1. Construct a Bayesian network to represent the above scenario. (Hint: First decide what your domain variables are; these will be your network nodes. Then decide what the causal relationships are between the domain variables and add directed arcs in the network from cause to effect. Finally, you have to add the prior probabilities for nodes without parents, and the conditional probabilities for nodes that have parents.)
2. Calculate how many free parameters in your Bayesian network ?
3. What is the joint probability that Rachel has lectures, has no meetings, she is in her office and logged on her computer but with lights off.
4. Calculate the probability that Rachel is in the office.
5. If Rachel is in the office, what is the probability that she is logged on, but her light is off.
6. Suppose a student checks Rachel’s login status and sees that she is logged on.
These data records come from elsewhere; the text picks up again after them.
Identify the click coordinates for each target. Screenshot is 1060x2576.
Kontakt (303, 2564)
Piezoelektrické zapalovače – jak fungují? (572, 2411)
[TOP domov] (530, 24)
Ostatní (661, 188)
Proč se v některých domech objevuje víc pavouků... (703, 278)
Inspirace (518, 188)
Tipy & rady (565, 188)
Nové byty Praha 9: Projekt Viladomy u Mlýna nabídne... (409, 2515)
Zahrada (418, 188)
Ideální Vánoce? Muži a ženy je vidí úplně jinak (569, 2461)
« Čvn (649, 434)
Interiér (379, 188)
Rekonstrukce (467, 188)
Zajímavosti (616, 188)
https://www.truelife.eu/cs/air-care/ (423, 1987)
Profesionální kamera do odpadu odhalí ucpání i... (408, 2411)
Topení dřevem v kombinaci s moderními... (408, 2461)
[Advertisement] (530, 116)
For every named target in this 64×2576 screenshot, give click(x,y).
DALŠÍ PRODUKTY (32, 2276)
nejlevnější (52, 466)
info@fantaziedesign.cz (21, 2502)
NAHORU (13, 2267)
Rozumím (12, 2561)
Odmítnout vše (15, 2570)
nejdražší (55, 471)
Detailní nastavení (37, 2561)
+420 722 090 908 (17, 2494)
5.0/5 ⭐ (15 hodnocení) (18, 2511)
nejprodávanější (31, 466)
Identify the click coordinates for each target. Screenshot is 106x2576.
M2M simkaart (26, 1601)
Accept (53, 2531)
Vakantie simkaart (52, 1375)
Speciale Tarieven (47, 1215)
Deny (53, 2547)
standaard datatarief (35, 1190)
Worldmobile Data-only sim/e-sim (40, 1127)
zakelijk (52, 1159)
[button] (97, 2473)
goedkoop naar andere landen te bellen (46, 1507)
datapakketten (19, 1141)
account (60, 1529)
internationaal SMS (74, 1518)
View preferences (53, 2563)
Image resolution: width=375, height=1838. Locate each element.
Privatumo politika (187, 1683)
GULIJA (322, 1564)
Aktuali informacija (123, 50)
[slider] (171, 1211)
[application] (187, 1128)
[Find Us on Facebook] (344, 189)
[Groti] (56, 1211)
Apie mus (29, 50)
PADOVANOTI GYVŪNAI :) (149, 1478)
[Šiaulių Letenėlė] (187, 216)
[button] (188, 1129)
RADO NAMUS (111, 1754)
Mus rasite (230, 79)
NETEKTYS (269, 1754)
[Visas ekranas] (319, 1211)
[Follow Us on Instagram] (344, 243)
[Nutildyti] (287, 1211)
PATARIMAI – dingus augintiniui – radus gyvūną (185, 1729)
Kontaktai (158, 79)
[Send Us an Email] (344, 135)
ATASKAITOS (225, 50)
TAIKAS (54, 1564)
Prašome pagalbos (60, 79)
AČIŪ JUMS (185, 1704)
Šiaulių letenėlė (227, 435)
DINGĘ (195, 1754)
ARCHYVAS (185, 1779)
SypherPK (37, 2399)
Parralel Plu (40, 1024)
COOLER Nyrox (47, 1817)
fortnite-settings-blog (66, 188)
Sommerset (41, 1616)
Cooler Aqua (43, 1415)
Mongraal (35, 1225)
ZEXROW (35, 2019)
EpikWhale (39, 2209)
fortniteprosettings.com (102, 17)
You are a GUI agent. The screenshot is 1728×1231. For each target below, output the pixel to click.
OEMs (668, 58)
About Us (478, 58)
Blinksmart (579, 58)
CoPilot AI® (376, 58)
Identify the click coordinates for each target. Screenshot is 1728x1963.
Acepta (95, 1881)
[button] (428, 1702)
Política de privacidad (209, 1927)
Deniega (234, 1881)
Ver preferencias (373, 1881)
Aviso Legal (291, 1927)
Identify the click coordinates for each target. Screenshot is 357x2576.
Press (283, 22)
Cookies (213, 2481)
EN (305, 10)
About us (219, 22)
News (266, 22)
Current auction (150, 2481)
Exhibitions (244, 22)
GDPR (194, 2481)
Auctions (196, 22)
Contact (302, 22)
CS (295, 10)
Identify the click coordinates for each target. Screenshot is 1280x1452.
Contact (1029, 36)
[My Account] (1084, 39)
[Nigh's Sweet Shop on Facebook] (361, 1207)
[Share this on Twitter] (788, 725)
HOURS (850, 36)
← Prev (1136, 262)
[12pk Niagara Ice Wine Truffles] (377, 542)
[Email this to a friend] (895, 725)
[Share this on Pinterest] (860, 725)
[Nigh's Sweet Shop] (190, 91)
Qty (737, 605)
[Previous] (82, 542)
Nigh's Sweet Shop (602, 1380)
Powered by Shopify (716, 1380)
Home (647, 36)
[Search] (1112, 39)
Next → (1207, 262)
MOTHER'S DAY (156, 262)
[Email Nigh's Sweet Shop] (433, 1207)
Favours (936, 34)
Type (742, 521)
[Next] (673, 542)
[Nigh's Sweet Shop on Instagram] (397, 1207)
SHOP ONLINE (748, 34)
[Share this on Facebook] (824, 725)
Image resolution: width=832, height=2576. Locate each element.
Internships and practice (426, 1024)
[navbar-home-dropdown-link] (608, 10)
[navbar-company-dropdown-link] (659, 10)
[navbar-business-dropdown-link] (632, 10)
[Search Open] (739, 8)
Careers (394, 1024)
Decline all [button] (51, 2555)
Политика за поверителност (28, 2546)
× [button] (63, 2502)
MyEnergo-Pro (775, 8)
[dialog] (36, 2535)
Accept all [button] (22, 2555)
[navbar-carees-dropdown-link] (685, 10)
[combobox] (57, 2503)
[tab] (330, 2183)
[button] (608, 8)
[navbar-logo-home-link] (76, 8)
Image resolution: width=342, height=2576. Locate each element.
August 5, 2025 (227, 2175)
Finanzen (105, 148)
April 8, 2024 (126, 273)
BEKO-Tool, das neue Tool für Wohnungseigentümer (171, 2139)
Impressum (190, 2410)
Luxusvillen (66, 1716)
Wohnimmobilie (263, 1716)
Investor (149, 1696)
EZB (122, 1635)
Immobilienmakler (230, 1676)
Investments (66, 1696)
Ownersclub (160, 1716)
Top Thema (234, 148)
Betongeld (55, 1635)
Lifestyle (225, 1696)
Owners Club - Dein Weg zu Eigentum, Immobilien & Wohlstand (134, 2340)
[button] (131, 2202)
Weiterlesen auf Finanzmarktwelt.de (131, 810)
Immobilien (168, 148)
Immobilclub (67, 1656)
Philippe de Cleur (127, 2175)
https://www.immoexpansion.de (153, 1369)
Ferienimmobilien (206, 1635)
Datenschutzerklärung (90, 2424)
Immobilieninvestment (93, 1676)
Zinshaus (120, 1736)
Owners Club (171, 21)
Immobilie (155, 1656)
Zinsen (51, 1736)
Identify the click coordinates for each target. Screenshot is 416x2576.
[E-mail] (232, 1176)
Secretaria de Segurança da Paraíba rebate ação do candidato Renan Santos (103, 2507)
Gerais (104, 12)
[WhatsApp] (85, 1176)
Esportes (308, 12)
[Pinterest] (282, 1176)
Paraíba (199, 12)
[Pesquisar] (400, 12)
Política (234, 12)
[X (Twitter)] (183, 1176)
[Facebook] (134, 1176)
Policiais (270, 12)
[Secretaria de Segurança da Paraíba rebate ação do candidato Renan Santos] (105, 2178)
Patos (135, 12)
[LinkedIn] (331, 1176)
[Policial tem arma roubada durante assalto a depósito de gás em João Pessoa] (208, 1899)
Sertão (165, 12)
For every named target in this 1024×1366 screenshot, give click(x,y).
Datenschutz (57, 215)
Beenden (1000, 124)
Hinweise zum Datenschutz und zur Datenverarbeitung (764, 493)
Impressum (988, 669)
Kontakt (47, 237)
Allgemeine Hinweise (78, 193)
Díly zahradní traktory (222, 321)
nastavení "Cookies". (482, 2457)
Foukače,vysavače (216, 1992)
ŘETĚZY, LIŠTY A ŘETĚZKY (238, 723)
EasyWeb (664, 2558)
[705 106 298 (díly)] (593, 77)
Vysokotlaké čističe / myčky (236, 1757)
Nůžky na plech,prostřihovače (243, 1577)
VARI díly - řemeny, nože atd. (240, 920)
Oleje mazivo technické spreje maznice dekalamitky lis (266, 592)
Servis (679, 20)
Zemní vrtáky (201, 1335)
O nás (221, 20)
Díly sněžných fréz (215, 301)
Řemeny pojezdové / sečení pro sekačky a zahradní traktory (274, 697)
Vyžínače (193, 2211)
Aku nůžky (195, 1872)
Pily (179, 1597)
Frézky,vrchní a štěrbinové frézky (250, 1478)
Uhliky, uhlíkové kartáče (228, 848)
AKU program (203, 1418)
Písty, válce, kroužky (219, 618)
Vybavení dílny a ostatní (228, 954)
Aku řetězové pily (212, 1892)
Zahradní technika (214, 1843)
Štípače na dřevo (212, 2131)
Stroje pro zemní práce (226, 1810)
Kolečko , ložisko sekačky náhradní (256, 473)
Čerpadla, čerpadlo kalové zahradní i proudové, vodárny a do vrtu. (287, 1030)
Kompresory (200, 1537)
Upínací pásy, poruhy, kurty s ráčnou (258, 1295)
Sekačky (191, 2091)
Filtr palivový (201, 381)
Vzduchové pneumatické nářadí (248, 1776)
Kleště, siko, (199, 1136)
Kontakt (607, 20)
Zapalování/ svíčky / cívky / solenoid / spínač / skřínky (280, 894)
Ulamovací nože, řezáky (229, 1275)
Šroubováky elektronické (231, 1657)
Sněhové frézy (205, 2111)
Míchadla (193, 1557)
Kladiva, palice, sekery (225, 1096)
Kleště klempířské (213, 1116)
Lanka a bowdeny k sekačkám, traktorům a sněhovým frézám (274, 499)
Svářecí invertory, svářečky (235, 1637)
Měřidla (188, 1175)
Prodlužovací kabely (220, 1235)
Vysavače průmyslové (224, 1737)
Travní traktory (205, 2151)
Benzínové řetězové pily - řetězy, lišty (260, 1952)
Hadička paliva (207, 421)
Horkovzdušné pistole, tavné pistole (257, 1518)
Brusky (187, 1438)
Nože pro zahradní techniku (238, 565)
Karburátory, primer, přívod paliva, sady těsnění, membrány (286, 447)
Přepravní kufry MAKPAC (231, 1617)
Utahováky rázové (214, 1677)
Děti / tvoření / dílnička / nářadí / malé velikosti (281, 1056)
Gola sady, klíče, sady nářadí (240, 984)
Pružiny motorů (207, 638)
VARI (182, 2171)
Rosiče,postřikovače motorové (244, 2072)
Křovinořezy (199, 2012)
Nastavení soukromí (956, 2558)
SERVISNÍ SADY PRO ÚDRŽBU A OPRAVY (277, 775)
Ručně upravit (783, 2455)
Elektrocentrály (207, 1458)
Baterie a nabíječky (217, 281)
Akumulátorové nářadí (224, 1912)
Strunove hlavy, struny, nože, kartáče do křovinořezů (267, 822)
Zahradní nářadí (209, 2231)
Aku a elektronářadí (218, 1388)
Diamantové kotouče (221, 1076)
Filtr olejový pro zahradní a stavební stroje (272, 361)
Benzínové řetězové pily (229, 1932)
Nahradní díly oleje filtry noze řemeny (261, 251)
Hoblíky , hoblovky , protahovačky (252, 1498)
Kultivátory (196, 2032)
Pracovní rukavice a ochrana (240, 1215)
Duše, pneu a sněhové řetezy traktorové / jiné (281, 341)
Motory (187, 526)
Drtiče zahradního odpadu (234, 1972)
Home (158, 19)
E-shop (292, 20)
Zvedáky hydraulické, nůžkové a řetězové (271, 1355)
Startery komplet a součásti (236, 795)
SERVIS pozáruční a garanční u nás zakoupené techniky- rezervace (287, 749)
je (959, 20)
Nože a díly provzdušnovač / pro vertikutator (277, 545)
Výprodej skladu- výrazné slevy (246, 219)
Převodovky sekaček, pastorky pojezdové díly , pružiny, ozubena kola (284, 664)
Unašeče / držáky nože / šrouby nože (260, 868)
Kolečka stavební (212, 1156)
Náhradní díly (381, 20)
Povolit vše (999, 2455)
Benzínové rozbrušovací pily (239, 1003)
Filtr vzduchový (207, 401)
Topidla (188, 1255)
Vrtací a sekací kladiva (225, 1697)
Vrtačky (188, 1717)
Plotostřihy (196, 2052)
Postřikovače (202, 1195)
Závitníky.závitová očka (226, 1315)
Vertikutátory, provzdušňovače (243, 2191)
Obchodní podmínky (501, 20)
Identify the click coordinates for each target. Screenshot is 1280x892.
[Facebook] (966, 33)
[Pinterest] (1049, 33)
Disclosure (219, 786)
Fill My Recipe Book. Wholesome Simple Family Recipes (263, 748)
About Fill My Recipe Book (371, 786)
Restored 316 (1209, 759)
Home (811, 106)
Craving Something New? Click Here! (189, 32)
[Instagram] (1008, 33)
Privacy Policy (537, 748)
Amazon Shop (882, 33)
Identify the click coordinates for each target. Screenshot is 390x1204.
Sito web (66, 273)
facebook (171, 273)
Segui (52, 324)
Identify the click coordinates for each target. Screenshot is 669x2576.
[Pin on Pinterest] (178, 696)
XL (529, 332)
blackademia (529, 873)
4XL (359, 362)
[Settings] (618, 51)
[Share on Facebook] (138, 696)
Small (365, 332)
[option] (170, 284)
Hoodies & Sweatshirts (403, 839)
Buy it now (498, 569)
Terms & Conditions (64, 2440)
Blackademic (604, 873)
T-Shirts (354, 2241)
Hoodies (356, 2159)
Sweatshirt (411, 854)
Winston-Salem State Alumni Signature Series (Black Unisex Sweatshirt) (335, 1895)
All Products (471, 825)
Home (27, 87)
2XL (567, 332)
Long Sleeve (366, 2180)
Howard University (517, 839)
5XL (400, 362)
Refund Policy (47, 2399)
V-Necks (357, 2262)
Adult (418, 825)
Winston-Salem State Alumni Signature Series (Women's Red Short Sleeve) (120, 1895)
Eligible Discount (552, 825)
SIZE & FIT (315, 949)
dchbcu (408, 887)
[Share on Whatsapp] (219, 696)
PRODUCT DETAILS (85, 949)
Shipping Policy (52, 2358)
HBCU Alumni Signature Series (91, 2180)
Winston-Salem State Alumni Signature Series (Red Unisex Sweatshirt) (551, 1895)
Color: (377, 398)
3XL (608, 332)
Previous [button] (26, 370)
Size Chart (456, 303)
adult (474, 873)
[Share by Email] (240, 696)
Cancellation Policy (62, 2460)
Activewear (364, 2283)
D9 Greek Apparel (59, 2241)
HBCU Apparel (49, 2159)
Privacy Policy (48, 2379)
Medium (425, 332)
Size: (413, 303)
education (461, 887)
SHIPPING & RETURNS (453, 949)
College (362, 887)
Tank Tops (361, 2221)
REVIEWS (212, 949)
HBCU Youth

What effect does this have on the students belief that Rachels light is on ?
Part 4: Inference in Bayesian Networks [35 marks]
Problem Description
The following Bayesian Network represents two causes and two effects related to Lung Cancer. Each variable takes the value true (t) or false (f). We will abbreviate the five variable names using their leading letters: P, S, C, X, and D. The probabilities shown are all for the “is true” outcome, e.g. read P(P=t) =0.90 as the probability that the variable Pollution takes the value true is 0.90. The probability that it is false is not shown, but is easily derived.
3
Requirements
Note regarding the calculation, you should show your working process of the calculation to demonstrate that you know how to calculate them.
1. Using inference by enumeration to calculate the probability P(P = t|X = t) (i) describe what are the evidence, hidden and query variables in this inference, (ii) describe how would you use variable elimination in this inference, i.e. to perform the join operation and the elimination operation on which variables and in what order, and (iii) report the probability,
2. Given the Bayesian Network , find the variables that are independent to each other or conditionally independent given another variable. Find at least three pairs or groups of such variables.
3. If given the variable order as <Xray, Dyspnoea, Cancer, Smoker, Pollution, draw a new Bayesian Network structure (nodes and connections only) to describe the same problem/domain as shown in the above given Bayesian Network. [hint: considering the above (conditionally) independent variables, the network should keep the original dependence between variables, which are that (conditionally) independent variables should remain being independent to each other, and dependent variables remain being dependent]. For each connection, explain why it is needed.
2 Relevant Data Files and Program Files
The relevant data files, information files about the data sets, and some utility programs files can be found from the following directory: /vol/comp307/assignment3/
3 Assessment
We will endeavour to mark your work and return it to you as soon as possible, hopefully in 2 weeks. The tutor(s) will run a number of helpdesks to provide assistance.
4
4 Submission Guidelines
4.1 Submission Requirements
1. Programs for all individual parts. To avoid confusion, all the individual parts should use directories part1/, part2/, ... and all pieces of programs should be stored in their corresponding directories. Within each directory, please provide a readme file that specifies how to compile and run your program. A script file called sampleoutput.txt should also be provided to show how your program run properly. If you programs cannot run properly, you should provide a buglist file.
2. A document that consisting of the report of all the individual parts. The document should mark each part clearly. The document can be written in PDF, text or the DOC format.